Fortra has disclosed a critical security vulnerability in its Core Privileged Access Manager (BoKS) that could allow remote attackers to execute arbitrary commands on affected systems. CVE-2026-9862 is a critical OS command injection (CWE-78) flaw in the boks_autoregisterd service, carrying a CVSS 9.8 severity rating. It exists within the autoregistration functionality of BoKS, a component that automatically registers hosts in the privileged access management environment. Due to improper neutralization of user-supplied input, attackers can craft malicious requests that inject operating system commands during the autoregistration process.

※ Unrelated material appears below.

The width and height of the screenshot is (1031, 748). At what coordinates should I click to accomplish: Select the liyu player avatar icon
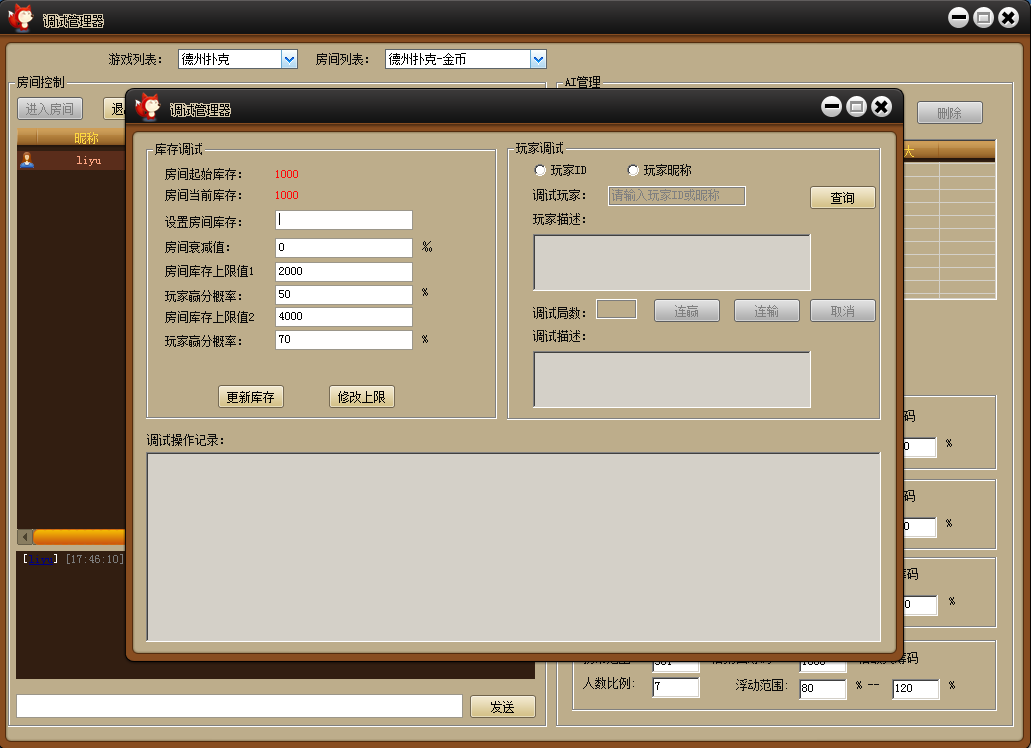click(x=27, y=160)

Security researchers identified that the vulnerable service listens on TCP port 6507 by default, making it reachable over the network in many deployments. An unauthenticated attacker with network access to this service can exploit the flaw without requiring user interaction or prior privileges. Successful exploitation enables the execution of arbitrary commands with the service's privileges, which can lead to full system compromise, data manipulation, or service disruption.
Given the critical nature of the flaw and the lack of authentication requirements, it poses a significant risk to organizations that rely on BoKS for privileged access management. Attackers could potentially leverage this weakness to move laterally across networks, escalate privileges, or deploy malware. Fortra has acknowledged the issue and provided temporary mitigation measures while security updates are being prepared.
Organizations are strongly advised to restrict network access to the boks_autoregisterd service, particularly limiting exposure of port 6507 to untrusted networks. This can be achieved through firewall rules or network segmentation. According to Fortra advisory FI-2026-007, the vulnerability was identified on May 27, 2026, and publicly disclosed on June 15, 2026.
As an additional workaround, administrators can turn off the vulnerable service entirely. This involves modifying the boksinit configuration file on the BoKS Master system by commenting out the autoregisterd service entry. After updating the configuration, the service manager must be reloaded, or the BoKS service restarted to apply the changes. While this mitigation prevents exploitation, it also turns off autoregistration until the configuration is restored.
Security teams should monitor their environments for any unusual activity associated with the autoregistration service, including unexpected command execution or suspicious network traffic targeting port 6507. Applying vendor patches as soon as they become available is critical to remediate the risk fully. The disclosure of CVE-2026-9862 underscores the ongoing risks posed by exposed management services and highlights the importance of secure coding practices, particularly input validation, to prevent command injection vulnerabilities.